Required action: With both ends included, repeat exactly the lines of the entries below from the one containing "Ascita lichidul in burta (157, 724)" down to the one containing "Ciroza hepatica regim alimentar", and no others.

Task material:
_ _ _ _ _ _ _

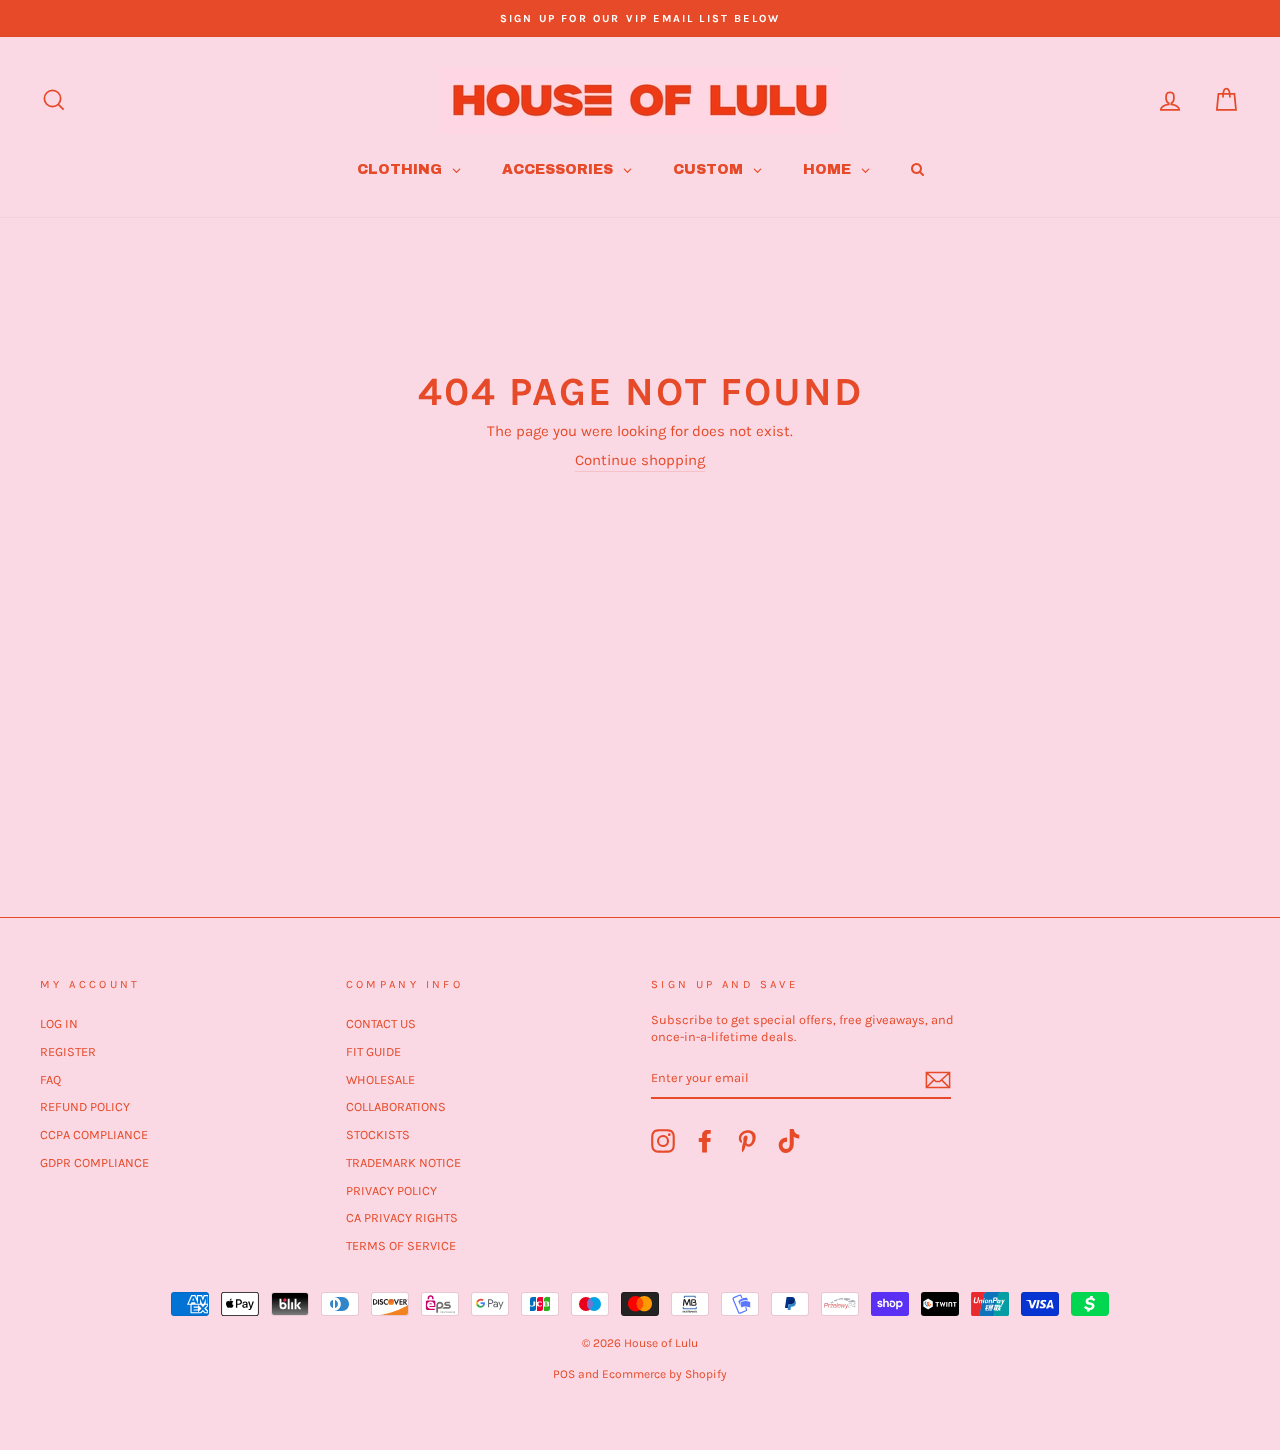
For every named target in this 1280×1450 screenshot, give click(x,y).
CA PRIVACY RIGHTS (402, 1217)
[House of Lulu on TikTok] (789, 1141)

_ _ _ _ _ _ _

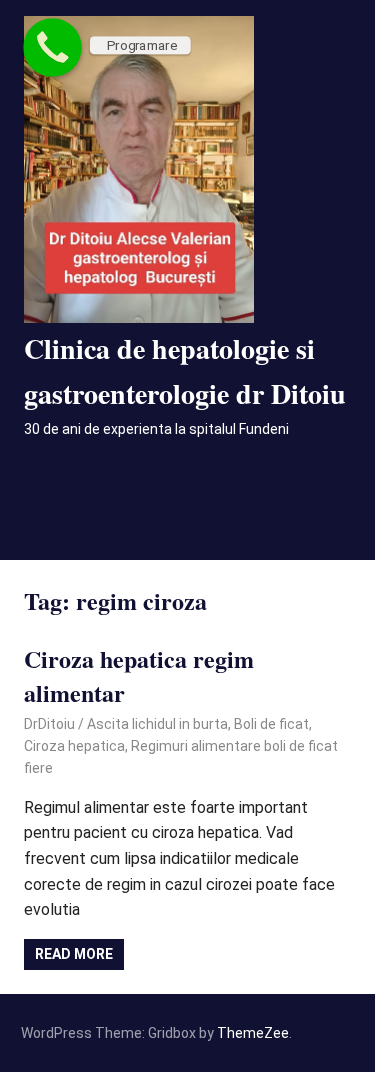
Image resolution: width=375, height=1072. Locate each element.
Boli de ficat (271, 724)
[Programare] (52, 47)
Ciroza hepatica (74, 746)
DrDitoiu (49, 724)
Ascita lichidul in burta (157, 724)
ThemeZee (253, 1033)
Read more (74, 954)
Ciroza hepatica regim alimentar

_ _ _ _ _ _ _

Output:
Ascita lichidul in burta (157, 724)
ThemeZee (253, 1033)
Read more (74, 954)
Ciroza hepatica regim alimentar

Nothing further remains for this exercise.